>> Start Data supplied

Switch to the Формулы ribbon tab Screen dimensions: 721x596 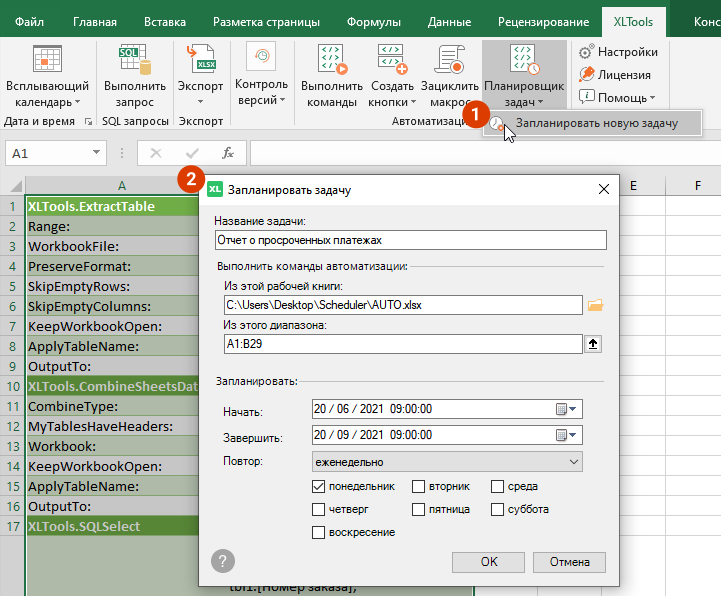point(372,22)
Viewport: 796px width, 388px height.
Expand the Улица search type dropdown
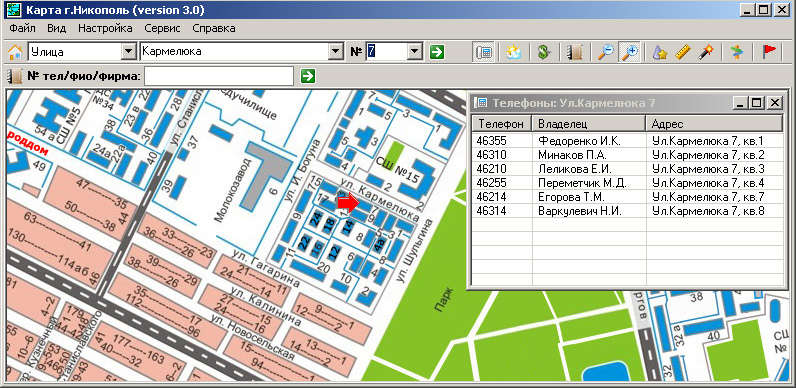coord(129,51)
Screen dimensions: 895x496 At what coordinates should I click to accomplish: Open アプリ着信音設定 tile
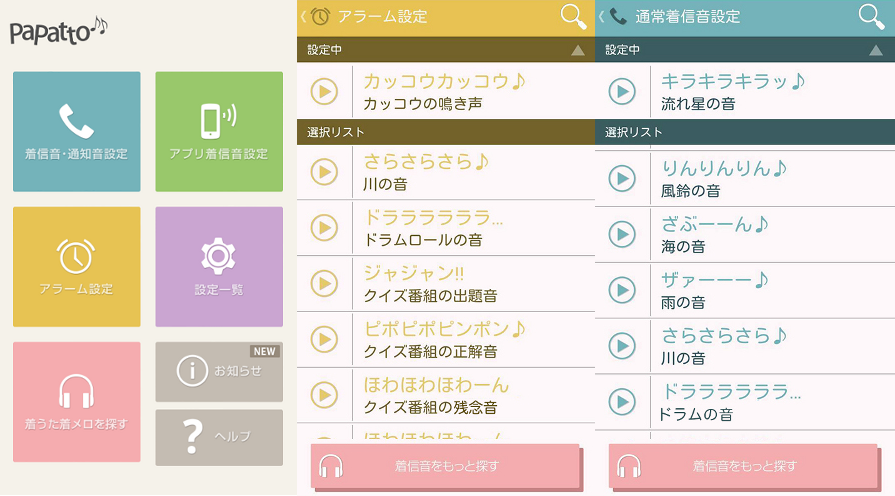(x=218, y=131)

>> End Data supplied
>> Start Data supplied

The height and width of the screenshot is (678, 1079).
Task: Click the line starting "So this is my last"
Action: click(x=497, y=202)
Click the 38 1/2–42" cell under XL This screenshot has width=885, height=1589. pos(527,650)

>> End Data supplied
>> Start Data supplied

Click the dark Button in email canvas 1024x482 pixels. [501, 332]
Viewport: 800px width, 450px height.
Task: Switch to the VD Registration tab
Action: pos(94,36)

>> End Data supplied

● **Task requirements**:
Please convert the part of the records that opens with the line containing "Click the dark" and closes with the line containing "Action: pos(94,36)" into a Markdown table with the columns Row and Record line. Include both of those lines and skip any blank ones.

● **Reply to the task**:
| Row | Record line |
|---|---|
| 1 | Click the dark Button in email canvas 1024x482 pixels. [501, 332] |
| 2 | Viewport: 800px width, 450px height. |
| 3 | Task: Switch to the VD Registration tab |
| 4 | Action: pos(94,36) |